* _Petunjuk Pengerjaan_:
1. Dalam teks tentang masyarakat madani, kalimat yang diawali "Naluri untuk saling" menyebutkan beberapa tindakan terhadap sesama. Sebutkan semuanya.
2. Lanjutkan teks tentang masyarakat madani dari kalimat terakhirnya.

* _Sumber_:
•••••
Mohon tunggu...
Firdha Laila
Firdha Laila Mohon Tunggu... Mahasiswa - Mahasiswa UIN Malang

Bebas, asal bertanggung jawab

Selanjutnya

Tutup

Ilmu Sosbud

Seberapa Mumpuni Masyarakat Madani?

13 Desember 2022   10:12 Diperbarui: 13 Desember 2022   10:28 128
+
Laporkan Konten
Laporkan Akun
Kompasiana adalah platform blog. Konten ini menjadi tanggung jawab bloger dan tidak mewakili pandangan redaksi Kompas.
Lihat foto
Ilmu Sosbud dan Agama. Sumber ilustrasi: PEXELS

Ga mungkin ada manusia yang bisa hidup sendiri. Entah semandiri apa pun orangnya. Karena manusia memiliki naluri untuk merasakan kehidupan yang tentram dan damai berdampingan dengan orang-orang sekitarnya yang membuat mereka merasa aman dan nyaman. Ya, tidak pula menutup fakta bahwa manusia juga makhluk individual untuk beberapa hal.


Karena nyatanya naluri untuk hidup berkelompok dan saling membutuhkan satu sama lain itu sudah ada sejak zaman nenek moyang kita terdahulu. Naluri untuk saling melengkapi, melindungi, dan mengasihi sesama, serta mendapatkan ketiganya tersebut.
Namun, tak dapat dipungkiri dalam kehidupan sosial bermasyarakat juga sering terjadi gap dan kerusuhan, berbagai anarki di sana-sini yang justru malah menghilangkan rasa aman dalam menjalani kehidupan sehari-hari.


Oleh karena itu, muncullah konsep masyarakat madani. Masyarakat yang beradab untuk membangun peradaban.
•••••
* _Data Terkumpul_:
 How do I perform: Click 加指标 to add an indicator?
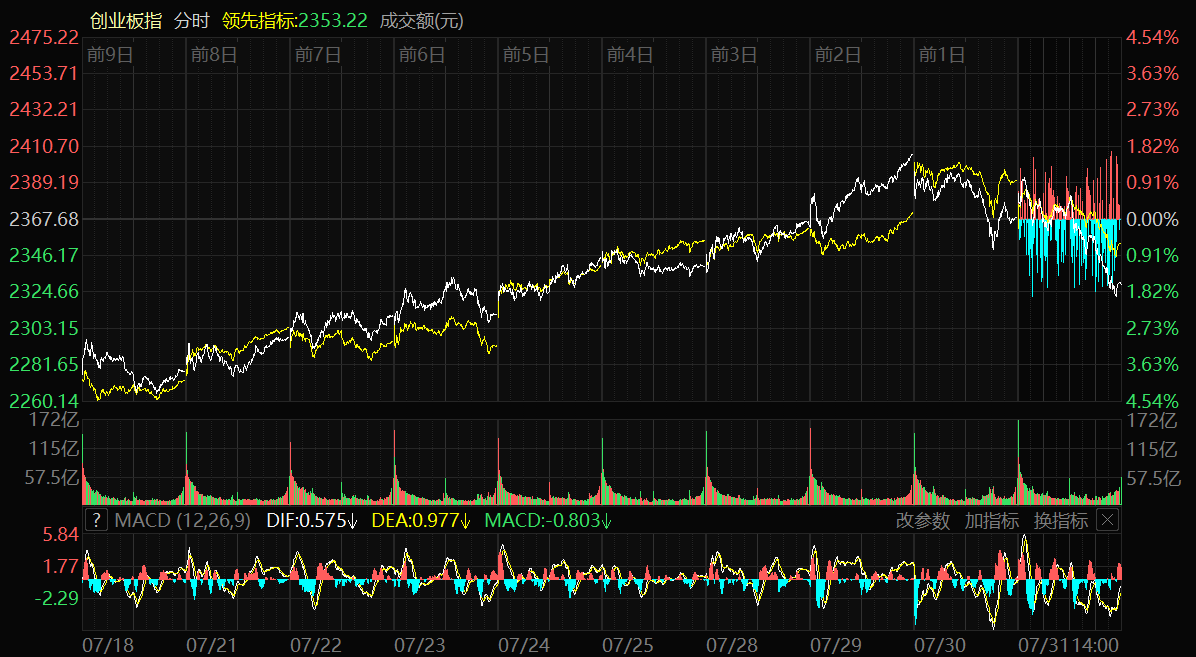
•••••
* _Jawaban Diberikan_:
1. Melengkapi, melindungi, dan mengasihi sesama.

2.
Istilah madani sebenarnya berasal dari bahasa Arab, madaniy. Kata madaniy berakar dari kata kerja madana yang berarti mendiami, tinggal, atau membangun. Kemudian berubah istilah menjadi madaniy yang artinya beradab, orang kota, orang sipil, dan yang bersifat sipil atau perdata.


Dengan demikian, istilah madaniy dalam bahasa Arabnya terdapat banyak definisi. Konsep masyarakat madani ini kerap kali dipandang telah berjasa dalam menghadapi rancangan kekuasaan otoriter dan menentang pemerintahan yang sewenang-wenang di Amerika Latin, Eropa Selatan dan Eropa Timur (Dawam Rahardjo, 1999).


Masyarakat madani merupakan masyarakat yang beradab. Istilah masyarakat madani selain mengacu pada konsep civil society juga berdasarkan pada konsep negara-kota Madinah yang dibangun Nabi Muhammad Saw. pada tahun 622 M.
Masyarakat madani juga mengacu pada konsep tamadhun (masyarakat yang berperadaban) yang diperkenalkan oleh Ibnu Khaldun dan konsep al-madinah al-fadhilah (Madinah sebagai negara utama) yang diungkapkan oleh filsuf al-Farabi pada abad pertengahan (Dawam Rahardjo, 1999).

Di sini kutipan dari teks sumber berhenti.